I
gewidmet TheresiaEngel, die mich von einem Award zum anderen zerrt, in der Hoffnung, ich gewinne auch so oft wie sie.
Und natürlich nochmals meine Gratulation zum zweiten Platz!
„Puh!" Aufatmend löst Thesa die Melkbecher von Friedas altersschlaffen Zitzen und versenkt sie in dem Eimer mit Desinfektionsmittel. Für heute Morgen ist es wieder einmal geschafft. Und heute Abend wird Andres' Frau Kathrin das Melken übernehmen; unten im Tal, nach dem Herbstabtrieb.
Zusammen mit Frieda tritt Thesa aus dem Melkschuppen. Frieda bleibt verdutzt stehen, als sie die am Zaun aufgereihten Fuikln sieht, dann trabt sie laut muhend auf den größten Kopfputz zu und bleibt davor stehen. Seit zwanzig Jahren lebt die alte Kuh sommers auf der Alm und sie kennt den Prozess genau.
„Na, Frieda?" Sanna nestelt noch einige Silberdisteln an Friedas Fuikl und klopft der Kuh zärtlich auf die lange Nase. „Ja, es ist soweit. Wir müssen wieder Abschied nehmen von der Alm."
Thesa beobachtet lächelnd die geschickten Finger ihrer Tochter. „Gut machst du das. Im nächsten Jahr kannst du die Fuikln ganz übernehmen, wenn du magst."
Die Zehnjährige strahlt auf. „Wirklich, Mama? Und du hilfst ned und redst ned nei?"
Thesa schüttelt lachend den Kopf, dass der lange, rotblonde Zopf mitschwingt. „Bin ja froh, wenn du mir das abnimmst."
Sannas Lächeln verzaubert ihr ganzes kleines Gesichtchen. Kathrin sagt oft, wenn Sanna lächelt, geht die Sonne auf. Recht hat sie, denkt Thesa und wird sich wieder einmal bewusst, wie sehr sie ihre Tochter liebt. Und auch ... aber daran will sie jetzt nicht denken.
„I schau nach, ob's noch welche hat", Sanna seufzt. „So schad', dass nix im Herbst blüht. Nur die Disteln." Mit wehendem braunem Lockenschopf rennt sie über den Almhof.
Ein Stich fährt durch Thesas Herz. Nicht nur Disteln blühen im Herbst. Wenn alles sich auf die Winterruhe vorbereitet, wird eine Pflanze erst so richtig munter und treibt Blüten.

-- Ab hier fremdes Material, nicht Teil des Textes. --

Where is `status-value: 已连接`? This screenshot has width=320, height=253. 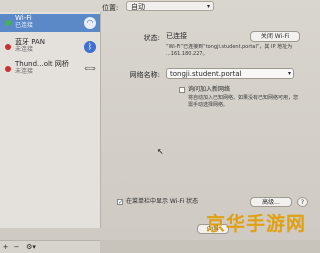
status-value: 已连接 is located at coordinates (176, 36).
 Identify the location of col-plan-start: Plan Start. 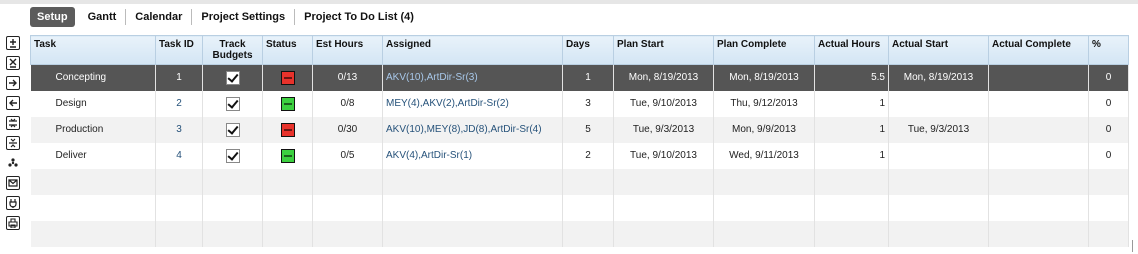
(664, 50).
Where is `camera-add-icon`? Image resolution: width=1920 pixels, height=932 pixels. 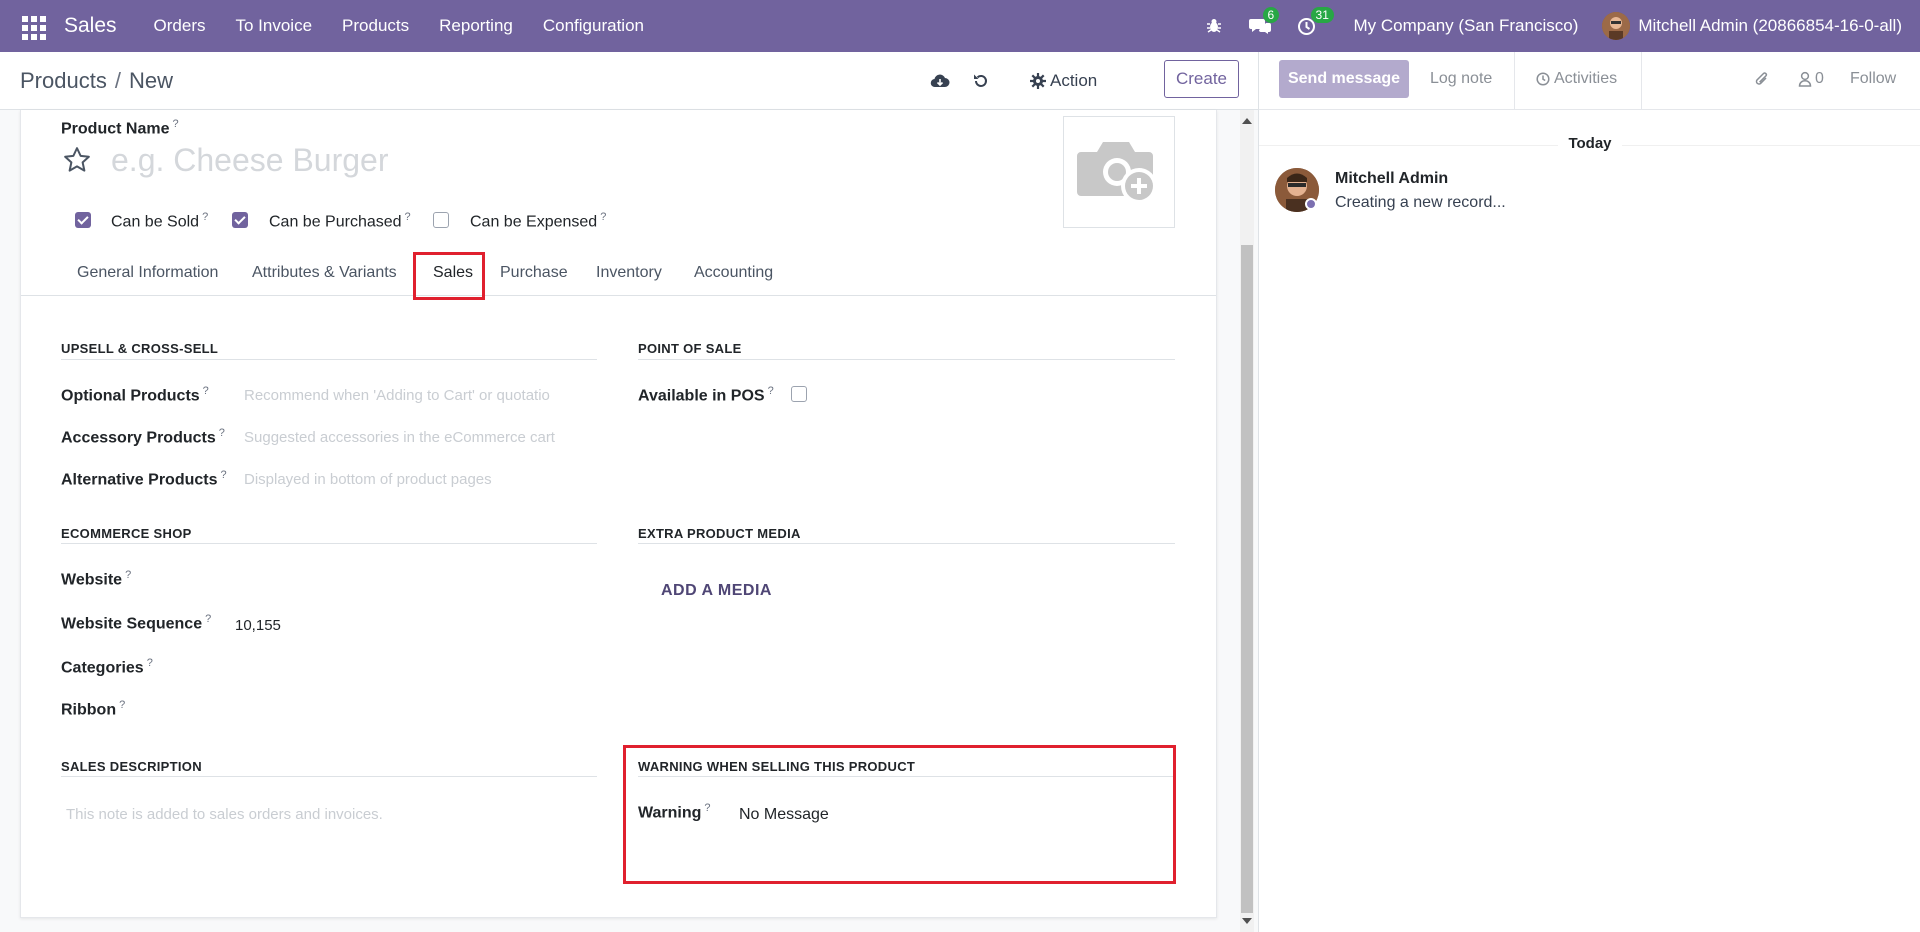 camera-add-icon is located at coordinates (1117, 173).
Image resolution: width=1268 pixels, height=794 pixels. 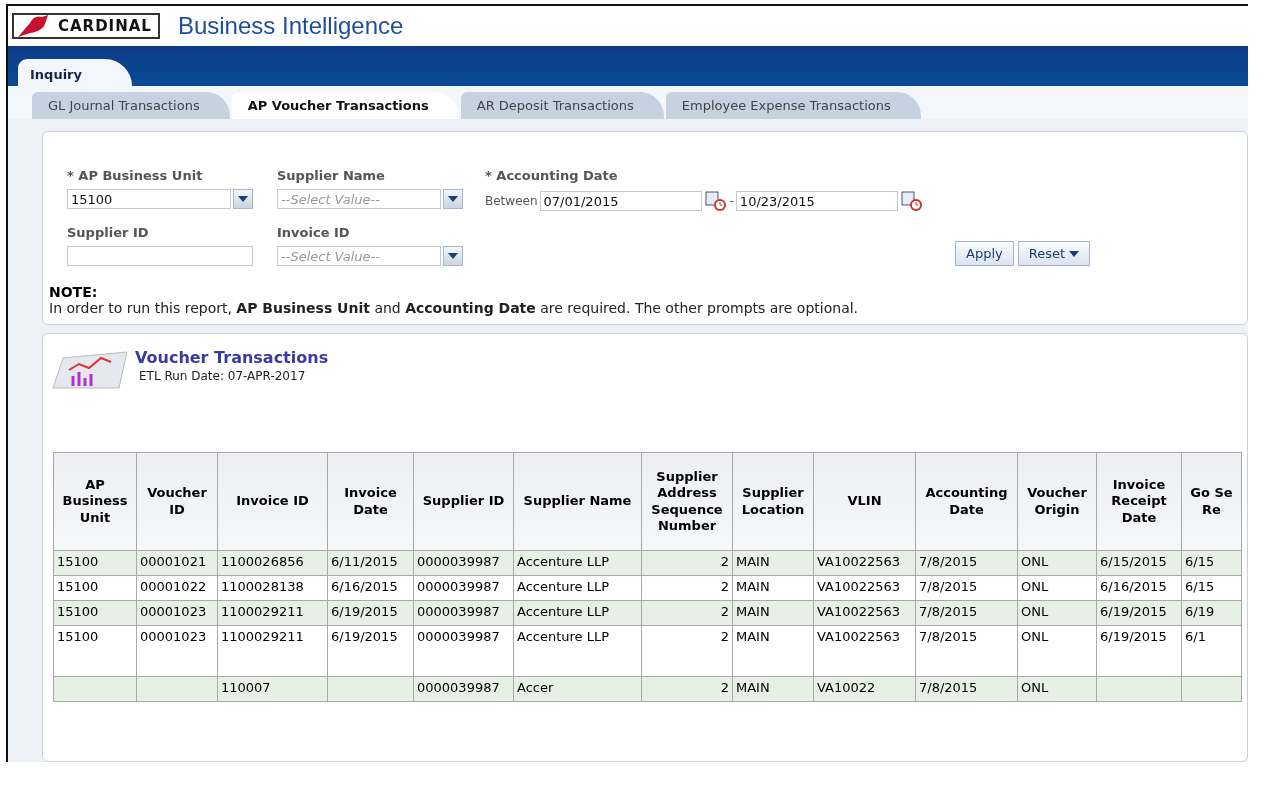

Für Thesa sind die zierlichen, krokusähnlichen Herbstzeitlosen, die sich so trotzig gegen den Winter stemmen, stets ein Symbol für immerwährende Hoffnung gewesen. Es hieß unter den Leuten, die Natur sterbe im Herbst und würde im Frühling neu geboren. Die Herbstzeitlosen allerdings widersetzen sich dem und dafür hat Thesa sie geliebt. Bis vor vier Jahren.

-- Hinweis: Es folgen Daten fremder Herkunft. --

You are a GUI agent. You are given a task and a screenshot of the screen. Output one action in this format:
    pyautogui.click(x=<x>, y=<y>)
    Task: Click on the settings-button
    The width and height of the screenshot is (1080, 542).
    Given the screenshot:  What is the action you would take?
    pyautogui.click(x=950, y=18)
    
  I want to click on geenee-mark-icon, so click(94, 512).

Sanna jubelt plötzlich auf und Thesa dreht sich zu ihr um. Das Mädchen steht unter dem knorrigen Apfelbaum, zwischen herbstdürrem, teilweise zu Heu getrocknetem Gras, Falläpfeln und bunten Blättern. „Da sind welche! Wie schön sie sind!"
Ein eiskalter Hauch geht durch Thesas ganzen Körper. Ihre Tochter streckt die Hand nach ihr nur zu gut bekannten hellvioletten Blüten aus. Nicht schon wieder!